### [Objectif]
Modifiez les lignes suivantes en remplaçant « How do I perform » par « How can I perform » partout où cette formule apparaît. Le reste doit demeurer identique.

### [Entrées pour repérer des mots et des éléments]
•••

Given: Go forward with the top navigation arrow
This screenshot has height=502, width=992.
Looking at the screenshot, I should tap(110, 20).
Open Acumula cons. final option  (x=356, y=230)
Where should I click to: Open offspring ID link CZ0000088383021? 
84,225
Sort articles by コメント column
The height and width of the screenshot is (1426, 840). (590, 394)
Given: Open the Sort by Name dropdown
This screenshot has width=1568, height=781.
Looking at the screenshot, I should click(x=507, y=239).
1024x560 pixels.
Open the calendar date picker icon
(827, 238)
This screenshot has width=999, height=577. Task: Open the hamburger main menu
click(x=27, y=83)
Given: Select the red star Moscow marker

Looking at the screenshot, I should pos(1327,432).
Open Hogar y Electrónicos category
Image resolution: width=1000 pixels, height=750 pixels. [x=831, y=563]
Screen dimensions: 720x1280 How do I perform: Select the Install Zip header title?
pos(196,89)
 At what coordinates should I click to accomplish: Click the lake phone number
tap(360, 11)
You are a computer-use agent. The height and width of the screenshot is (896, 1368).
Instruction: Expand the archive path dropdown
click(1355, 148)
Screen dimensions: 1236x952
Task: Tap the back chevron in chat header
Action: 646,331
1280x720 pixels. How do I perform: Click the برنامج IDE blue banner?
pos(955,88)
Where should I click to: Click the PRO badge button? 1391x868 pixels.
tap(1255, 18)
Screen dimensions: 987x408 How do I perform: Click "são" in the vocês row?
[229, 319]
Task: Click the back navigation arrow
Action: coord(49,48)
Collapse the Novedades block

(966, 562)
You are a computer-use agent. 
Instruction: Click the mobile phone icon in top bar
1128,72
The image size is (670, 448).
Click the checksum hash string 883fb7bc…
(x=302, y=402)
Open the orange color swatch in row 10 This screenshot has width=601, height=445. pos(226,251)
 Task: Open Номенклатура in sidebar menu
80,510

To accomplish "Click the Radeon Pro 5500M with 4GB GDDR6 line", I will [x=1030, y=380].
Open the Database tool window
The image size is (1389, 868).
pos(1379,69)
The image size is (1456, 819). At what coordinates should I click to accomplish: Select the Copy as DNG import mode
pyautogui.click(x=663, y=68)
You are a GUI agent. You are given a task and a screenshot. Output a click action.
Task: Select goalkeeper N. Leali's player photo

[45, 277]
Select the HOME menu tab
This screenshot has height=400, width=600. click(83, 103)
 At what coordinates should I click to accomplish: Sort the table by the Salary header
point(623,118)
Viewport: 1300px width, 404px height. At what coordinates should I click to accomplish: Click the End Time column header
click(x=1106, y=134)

•••

### [Résultat attendu]
Given: Go forward with the top navigation arrow
This screenshot has height=502, width=992.
Looking at the screenshot, I should tap(110, 20).
Open Acumula cons. final option  (x=356, y=230)
Where should I click to: Open offspring ID link CZ0000088383021? 
84,225
Sort articles by コメント column
The height and width of the screenshot is (1426, 840). (590, 394)
Given: Open the Sort by Name dropdown
This screenshot has width=1568, height=781.
Looking at the screenshot, I should click(x=507, y=239).
1024x560 pixels.
Open the calendar date picker icon
(827, 238)
This screenshot has width=999, height=577. Task: Open the hamburger main menu
click(x=27, y=83)
Given: Select the red star Moscow marker

Looking at the screenshot, I should pos(1327,432).
Open Hogar y Electrónicos category
Image resolution: width=1000 pixels, height=750 pixels. [x=831, y=563]
Screen dimensions: 720x1280 How can I perform: Select the Install Zip header title?
pos(196,89)
 At what coordinates should I click to accomplish: Click the lake phone number
tap(360, 11)
You are a computer-use agent. The height and width of the screenshot is (896, 1368).
Instruction: Expand the archive path dropdown
click(1355, 148)
Screen dimensions: 1236x952
Task: Tap the back chevron in chat header
Action: 646,331
1280x720 pixels. How can I perform: Click the برنامج IDE blue banner?
pos(955,88)
Where should I click to: Click the PRO badge button? 1391x868 pixels.
tap(1255, 18)
Screen dimensions: 987x408 How can I perform: Click "são" in the vocês row?
[229, 319]
Task: Click the back navigation arrow
Action: coord(49,48)
Collapse the Novedades block

(966, 562)
You are a computer-use agent. 
Instruction: Click the mobile phone icon in top bar
1128,72
The image size is (670, 448).
Click the checksum hash string 883fb7bc…
(x=302, y=402)
Open the orange color swatch in row 10 This screenshot has width=601, height=445. pos(226,251)
 Task: Open Номенклатура in sidebar menu
80,510

To accomplish "Click the Radeon Pro 5500M with 4GB GDDR6 line", I will [x=1030, y=380].
Open the Database tool window
The image size is (1389, 868).
pos(1379,69)
The image size is (1456, 819). At what coordinates should I click to accomplish: Select the Copy as DNG import mode
pyautogui.click(x=663, y=68)
You are a GUI agent. You are given a task and a screenshot. Output a click action.
Task: Select goalkeeper N. Leali's player photo

[45, 277]
Select the HOME menu tab
This screenshot has height=400, width=600. click(83, 103)
 At what coordinates should I click to accomplish: Sort the table by the Salary header
point(623,118)
Viewport: 1300px width, 404px height. At what coordinates should I click to accomplish: Click the End Time column header
click(x=1106, y=134)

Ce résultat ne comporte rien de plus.